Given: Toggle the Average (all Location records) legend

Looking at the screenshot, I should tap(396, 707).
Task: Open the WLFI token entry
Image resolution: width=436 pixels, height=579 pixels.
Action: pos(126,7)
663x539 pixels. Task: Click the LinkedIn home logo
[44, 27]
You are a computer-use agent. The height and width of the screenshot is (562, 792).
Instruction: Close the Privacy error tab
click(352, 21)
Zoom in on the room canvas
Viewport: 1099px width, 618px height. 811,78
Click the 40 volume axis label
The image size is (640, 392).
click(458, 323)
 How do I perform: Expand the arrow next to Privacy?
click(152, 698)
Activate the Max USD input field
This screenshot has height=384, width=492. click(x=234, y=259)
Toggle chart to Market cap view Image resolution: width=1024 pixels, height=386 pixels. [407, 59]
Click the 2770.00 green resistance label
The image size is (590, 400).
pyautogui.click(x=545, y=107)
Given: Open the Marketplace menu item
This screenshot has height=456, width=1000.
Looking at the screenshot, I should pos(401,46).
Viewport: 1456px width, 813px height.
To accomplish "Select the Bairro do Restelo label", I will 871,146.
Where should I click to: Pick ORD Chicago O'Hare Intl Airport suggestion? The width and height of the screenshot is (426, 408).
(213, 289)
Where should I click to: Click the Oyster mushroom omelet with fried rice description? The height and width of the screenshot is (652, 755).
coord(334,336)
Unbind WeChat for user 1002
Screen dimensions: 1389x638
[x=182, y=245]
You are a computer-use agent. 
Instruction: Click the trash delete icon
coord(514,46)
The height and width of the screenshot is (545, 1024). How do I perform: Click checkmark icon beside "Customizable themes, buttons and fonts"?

————————

Exactly reproduce the lines of the entries above, from the one containing "Given: Open the Marketplace menu item" to the very last, and no others.

▶ Solution for this problem
Given: Open the Marketplace menu item
This screenshot has height=456, width=1000.
Looking at the screenshot, I should pos(401,46).
Viewport: 1456px width, 813px height.
To accomplish "Select the Bairro do Restelo label", I will 871,146.
Where should I click to: Pick ORD Chicago O'Hare Intl Airport suggestion? The width and height of the screenshot is (426, 408).
(213, 289)
Where should I click to: Click the Oyster mushroom omelet with fried rice description? The height and width of the screenshot is (652, 755).
coord(334,336)
Unbind WeChat for user 1002
Screen dimensions: 1389x638
[x=182, y=245]
You are a computer-use agent. 
Instruction: Click the trash delete icon
coord(514,46)
The height and width of the screenshot is (545, 1024). How do I perform: Click checkmark icon beside "Customizable themes, buttons and fonts"?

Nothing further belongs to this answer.